ATLANTA – Tuesday night in Atlanta, former President Jimmy Carter said his latest MRI scan shows he remains in good health after fighting cancer for much of the past year.
It’s just one of the many topics Mr. Carter addressed – about his life and the work of the Carter Center around the world, answering audience questions along with Mrs. Carter.
Agree or disagree with the politics of a certain, outspoken, soon-to-be 92-year-old 39th president of the United States, Jimmy Carter's perceptions and analyses and command of issues foreign and domestic have never been keener.
Mr. Carter, on the Carter Center's stage, with Rosalynn Carter -- Their annual Q-and-A session with the public.
What would he ask the presidential candidates in a debate –
“I would see how each of them feels about peace and human rights,” Carter said. “I think it would be an embarrassing question for them, because they haven’t talked about that in the campaign.”
With the new Snowden movie coming out, what about loss of privacy in the name of fighting terrorists?
“I think we make a mistake by having government interfere in our personal communications too much,” Carter said.
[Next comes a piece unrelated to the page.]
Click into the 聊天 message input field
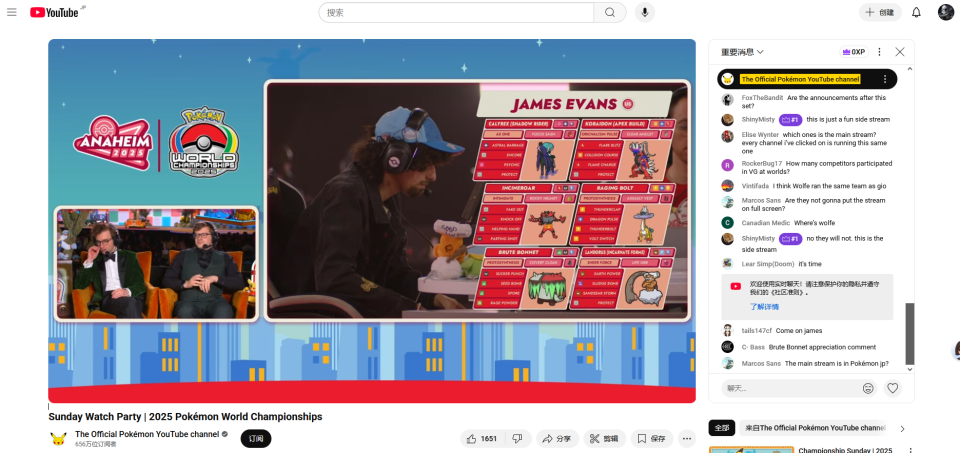This screenshot has height=453, width=960. 790,388
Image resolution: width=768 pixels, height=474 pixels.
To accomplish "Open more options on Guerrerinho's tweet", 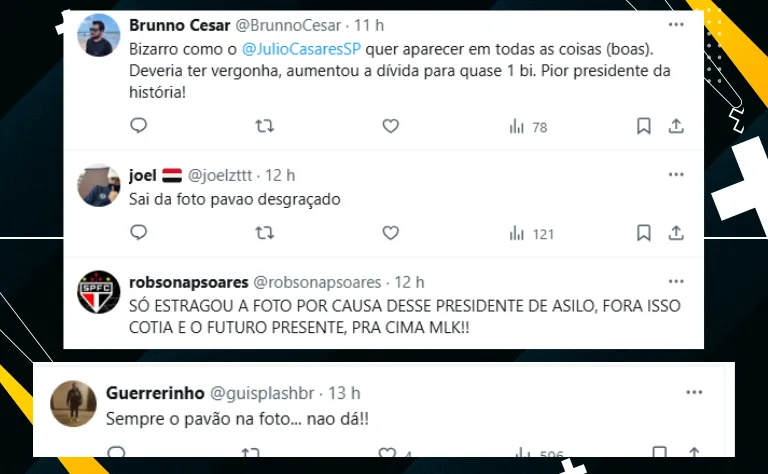I will [694, 393].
The Carters described their attempts to cure diseases around the world, work for a cease fire in Syria, bringing peace to Columbia, and yes, Mr. Carter is writing another book – his 30th.
“I have to make a living,” he said, joking.
And his health, recovering from cancer, no longer needing treatment –
“I had my three-month MRI scan this morning – it turned out to be okay,” he said. “They can still see the scars on the brain, but they’re smaller, not bigger, so that’s good.”
As ever, Jimmy Carter, throughout the evening – blunt and biting, poignant and funny.
The happy tone now, contrasting with the worries a year ago about his health. A tone of celebration for this couple, who this year celebrate 70 years of marriage, their future bright.